Sometimes Love Bug, in an attempt to emulate Primero, calls me by my first name – or, well an approximation of it, since his pronunciation on most words is sort of like listening to someone speak with marbles in their mouth. This upsets me and I refuse to answer him when he does it. But, wait! There’s more! Every single solitary time we have a fight Primero pulls out the “you’re-not-my-mom” card because he knows it hurts me. The last time he did it I flat out told him, “you can keep saying things like that to hurt me, but I’m telling you right now it’s lost its impact so you’re going to have to try harder.” To a certain extent it’s true. The gut-wrenching, searing pain that cut me to the quick and brought stinging tears to my eyes  has subsided. Instead, I’m left with a heavy, grinding, heart-crushing, chronic ache in its place. Rather than clutching my heart in pain, I feel the blow deep in my soul.

 

Last night Primero walked home from his after school program because he left early and didn’t call me to pick him up. There was some drama related to his sister and her friend showing up at the facility which lead to Primero mouthing off to the director and leaving. As if this were not upsetting enough in its own right, Primero included in his story about how the director (who called me last week about a different issue with Primero) said to him, “you’re mother isn’t going to like this” and Primero responded with, “Who? You mean Ashley? She’s my adoptive mother.” He prefaced this part of the story by saying, “And you really aren’t going to like this part.” He’s not wrong, I don’t like that part but I feel there’s no point in getting worked up about it. I am resigned to my fate.
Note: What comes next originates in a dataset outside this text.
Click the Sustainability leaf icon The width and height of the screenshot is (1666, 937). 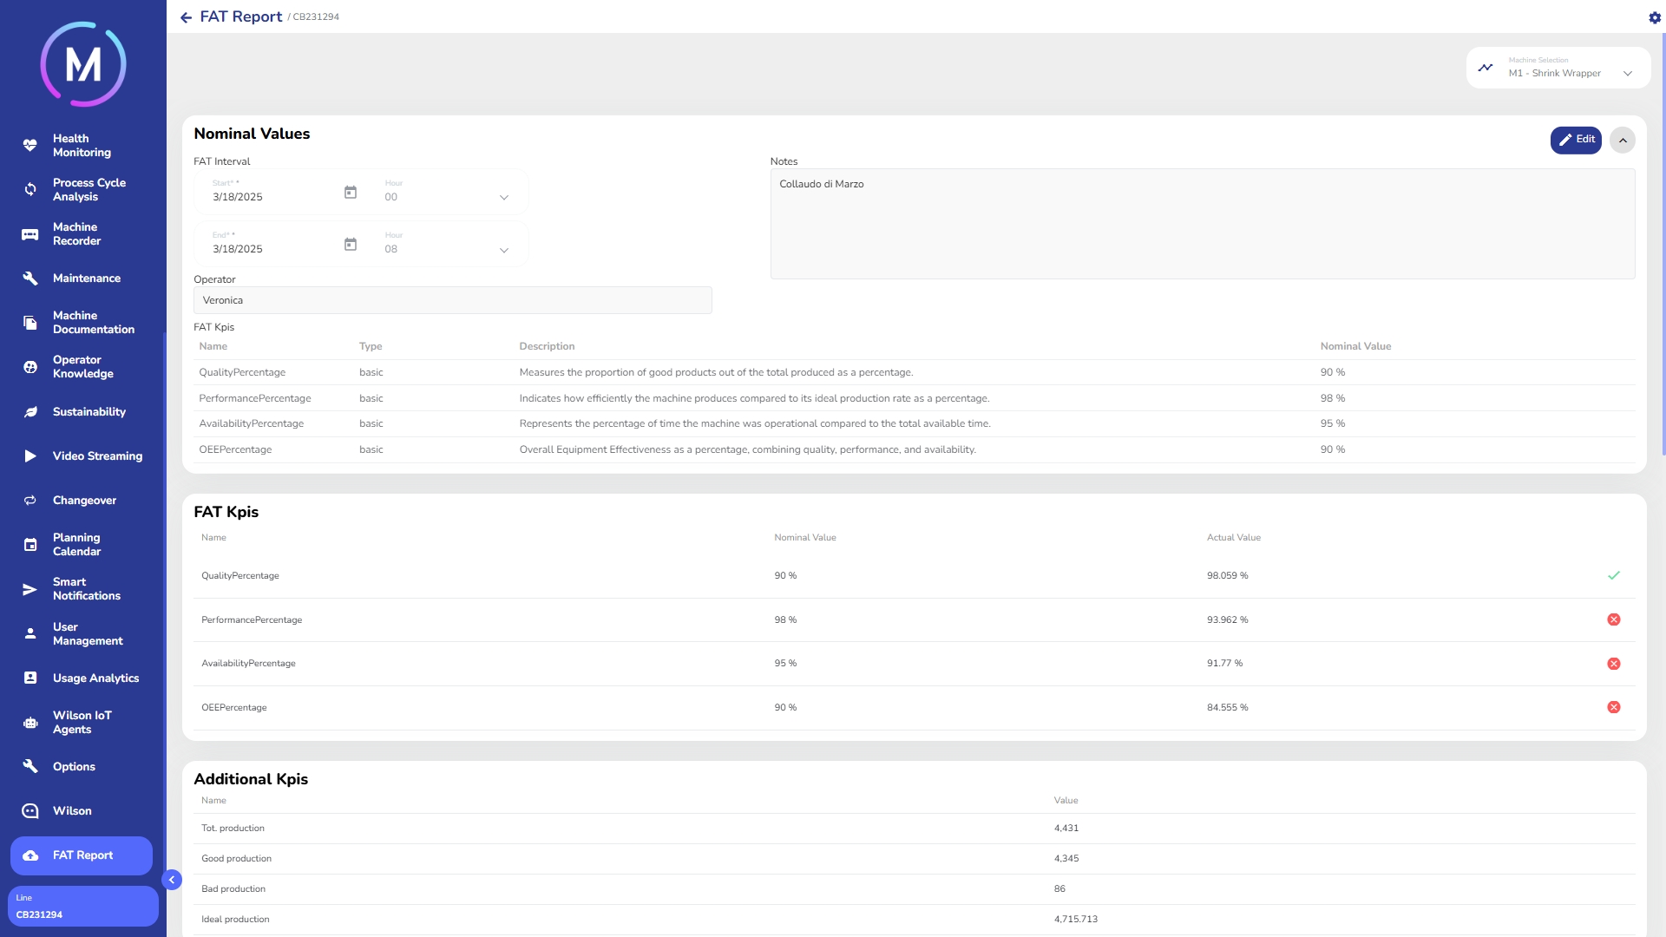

The mom train has left the station and I am still standing on the platform. But, rather than trying to run the tracks to catch up or fall to my knees howling in pain, I just stand and watch it chug away. Maybe it’s because Primero doesn’t really know what a true mom is like, maybe it’s because he was older when he was adopted, maybe he’s just stubborn, maybe he doesn’t know how to truly love someone, maybe the title “mom” is too loaded and painful for him, maybe he has his bio mom foisted on a pedestal that no one can touch – I really don’t know. But, I’m not playing the hurt game anymore. I’m not going to fall to pieces because I love him like a son and he loves me like a benevolent neighbor. I can hope and pray that my love will help him to heal, but I have to come to the realization that for Primero I won’t ever truly be his mom, he will always include a qualifier. He thinks it should be enough that the babies call me mom and so I guess I have to content myself with that.
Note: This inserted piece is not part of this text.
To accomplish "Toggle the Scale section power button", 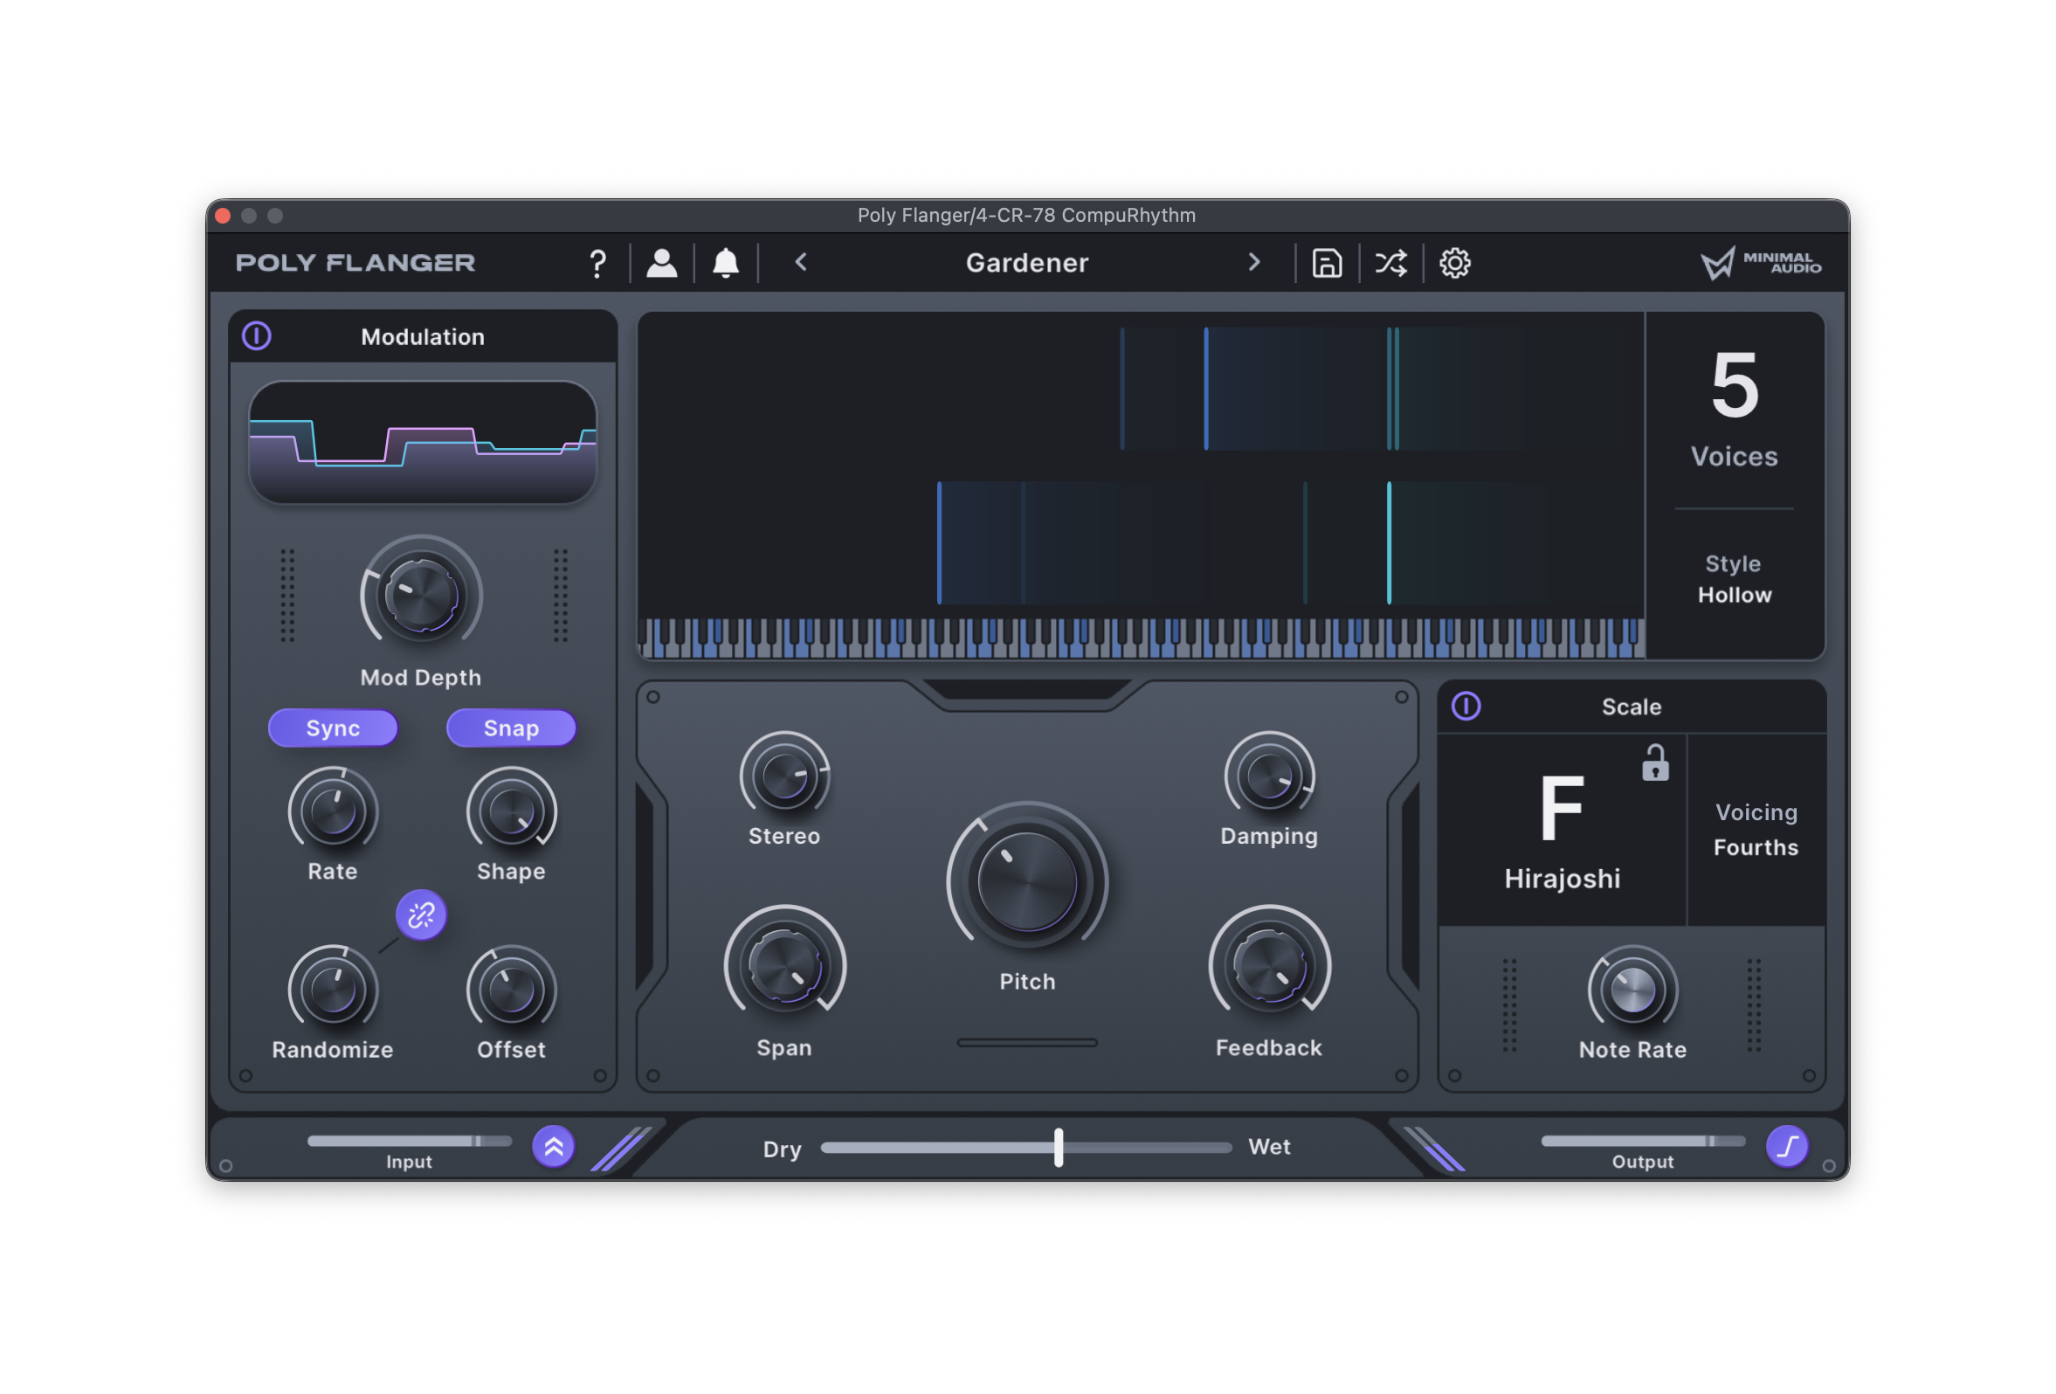I will [x=1466, y=706].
So, what’s in a name? Didn’t Shakespeare presume a rose by any other name would smell just as sweet? But, Shakespeare was wrong. Names are important. If names didn’t mean anything, then why do expectant parents spend hours poring over baby books to find just the right one for their precious baby? If names didn’t matter, why are studies done to which names fare better in college and on job applications? If names didn’t matter, then why aren’t we all John and Jane? Because names do matter. What we are called is a part of who we are, whether is shapes our character or our character shapes the name, the influence is still there. So, why is it so unfathomable that the moniker “mom” has so much meaning tied to it? I was raised to believe calling your parents by their first name was a sign of disrespect. As hard as it is for Primero to over-come his up-bringing, it’s just as hard for me. Calling me by my name instead of mom seems to diminish and devalue our relationship. This, above all, is why it bothers me.